If we ignored obsolete HTML tags, yes, the backlog would be much smaller, probably half of the current size.

I have previously noted that it's unlikely these obsolete elements will ever be dropped and if so, we'll have a good amount of notice from major browser maintainers. And even if browsers did drop support for tags, if we wanted to, we could re-implement them in MediaWiki.

There is value gained from fixing obsolete HTML tags. In no specific order:

  • It aligns us with HTML5 efforts in general, just like our move away from Tidy.
  • The obsolete tags are obsolete for a reason, they have really weird behavior. For example <font color="coal"> turns into #c0a000 (c and a are the only hex characters), which is not coal-colored at all. In comparison, <span style="color: coal;"> doesn't do anything because coal is an invalid color.
    • <center> will center blocks and text, unless they're in a table in which case it doesn't center text.
    • And so on. Searching the internet finds other reasons like accessibility for why things were deprecated.
  • People tend to copy and paste things they find in other wiki pages (I certainly do!). Fixing things will prevent people from introducing new issues by copy-paste.
  • While browsers already and will continue support legacy tags, it's much simpler for people to develop tools if they don't need to implement support for all types of legacy behavior.
    • Imagine a tool that automatically checked pages use of colors for appropriate contrasts (similar to {{Ensure AAA contrast ratio}}). Such a tool would only need to look at standard CSS/inline styles rather than implementing legacy <font> behavior.

OK, but are those worth making edits to a bunch of pages that are just for archival and no one really cares about or will ever look at again? Sure. I don't see this as any different from updating deprecated template parameters or merging duplicate templates. We could easily continue to support those, but it adds a maintenance cost, so we clean them up. HTML tags are roughly the same. We don't absolutely *have* to, but we do to simplify things.

Because this cleanup has a much larger scope than templates, requiring edits to millions of pages, it's likely it will cause more disruption for editors in their watchlists and other patrolling tools.
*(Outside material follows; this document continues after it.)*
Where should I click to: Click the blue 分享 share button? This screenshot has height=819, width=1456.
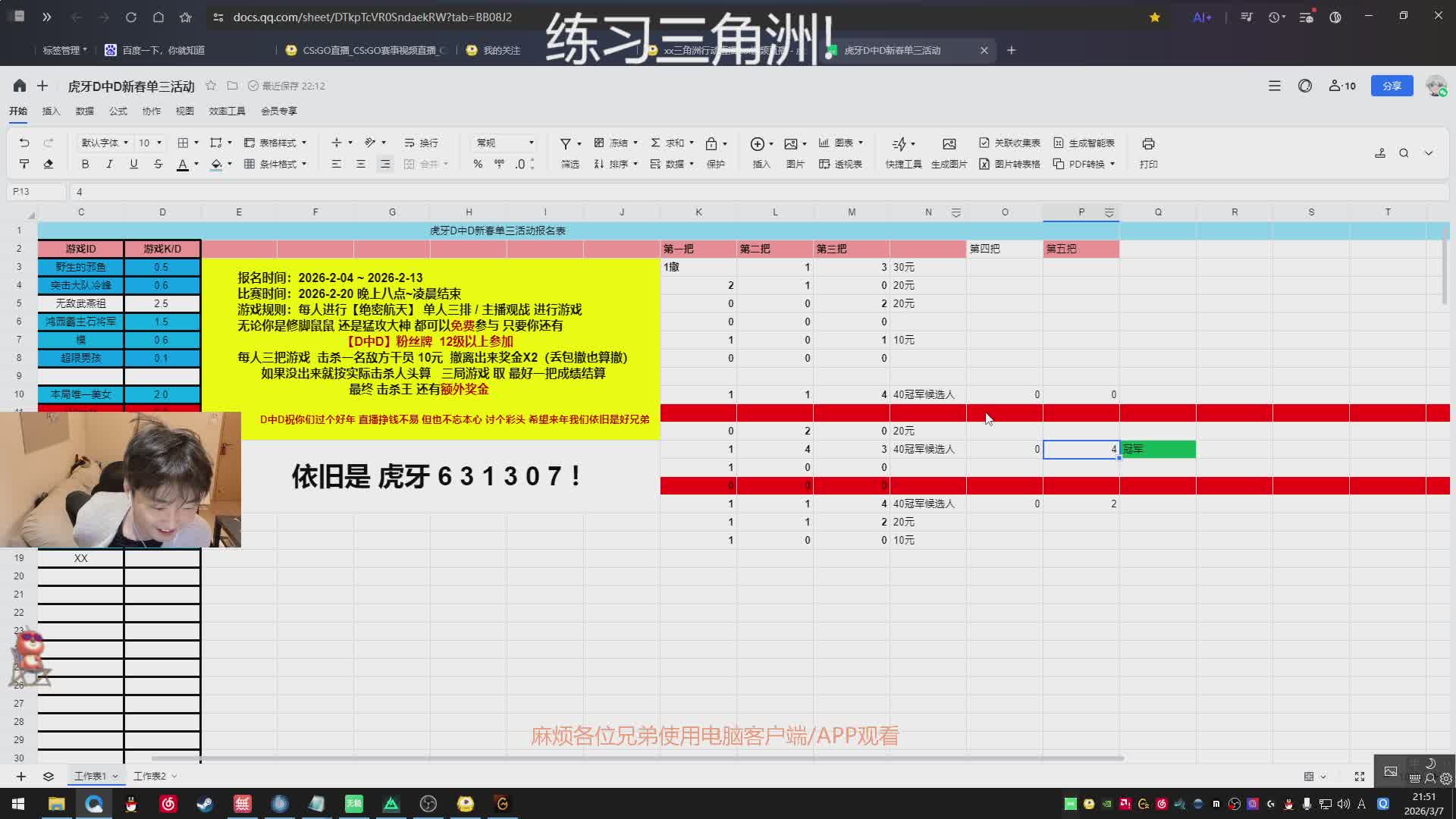[x=1392, y=86]
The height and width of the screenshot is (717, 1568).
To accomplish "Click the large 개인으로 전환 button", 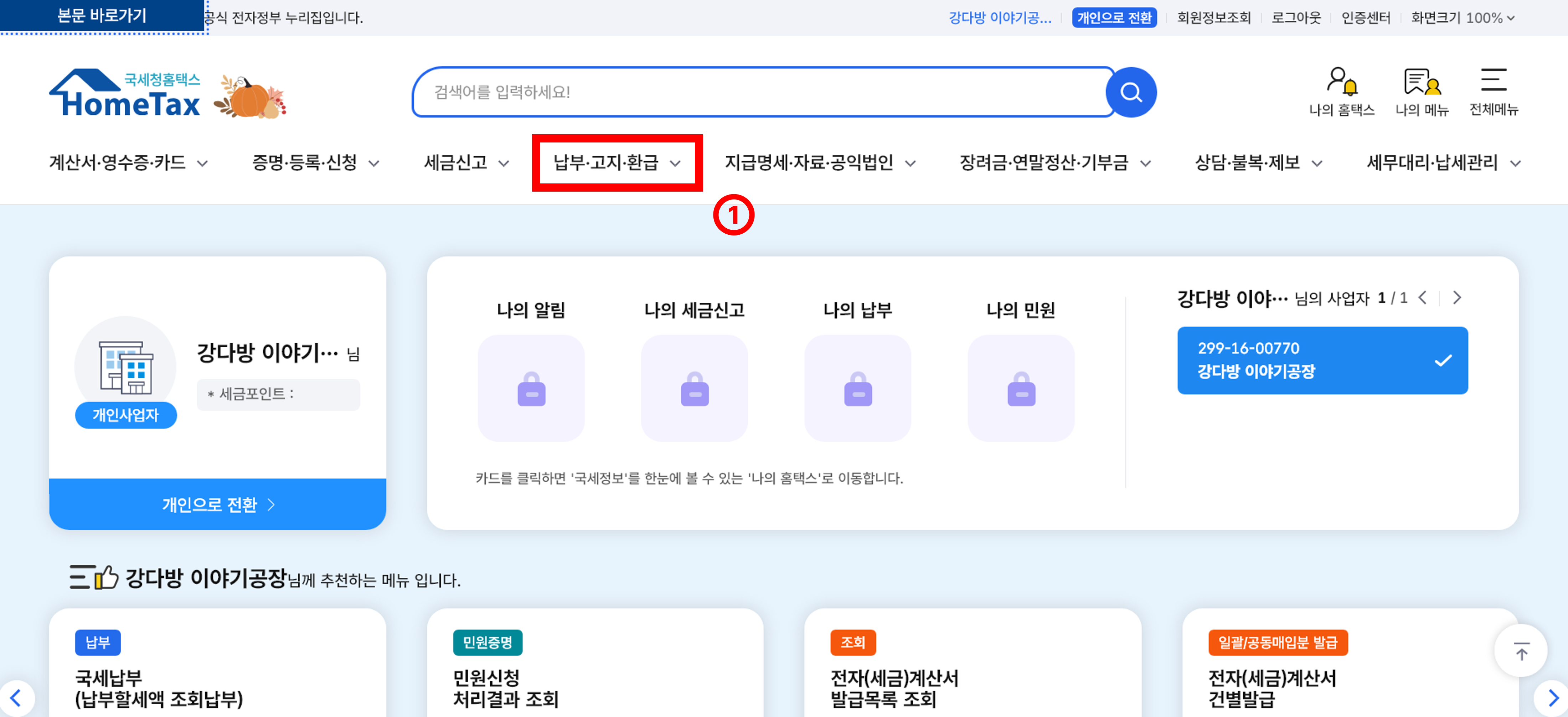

I expect these notifications will decrease over time as the error backlog is cleared, people get used to watching pages on a temporary basis rather than indefinitely, and we get better at using change tags to mark specific types of edits that editors can choose to hide.

Enabling a better paradigm of bots and tools[edit]

Most bots and tools operate by parsing and manipulating wikitext. Many use regexes and others use hacky parsers (e.g. mwparserfromhell) and as a result, don't benefit from advances made over the past decade in Parsoid. For example, mwparserfromhell has code to guess the whitespace formatting of templates to match the existing spacing when changing parameters. We don't really need to do that though: templates now have TemplateData that specify how a template should be spaced; using Parsoid seamlessly handles that for you. No need to worry that wikitext can be context-sensitive, because you can just examine and manipulate the HTML DOM and let Parsoid take care of it all.

However, operating on the HTML DOM works only if the conflicts with HTML are fixed, so we do need to clean up these lint errors. And of course, doing so helps normal editors that use VisualEditor, editProtectedHelper, and more.

There is no shortage of tasks that need attention from bot authors, so advances that simplify the process of creating and maintaining bots will be huge wins in the long run.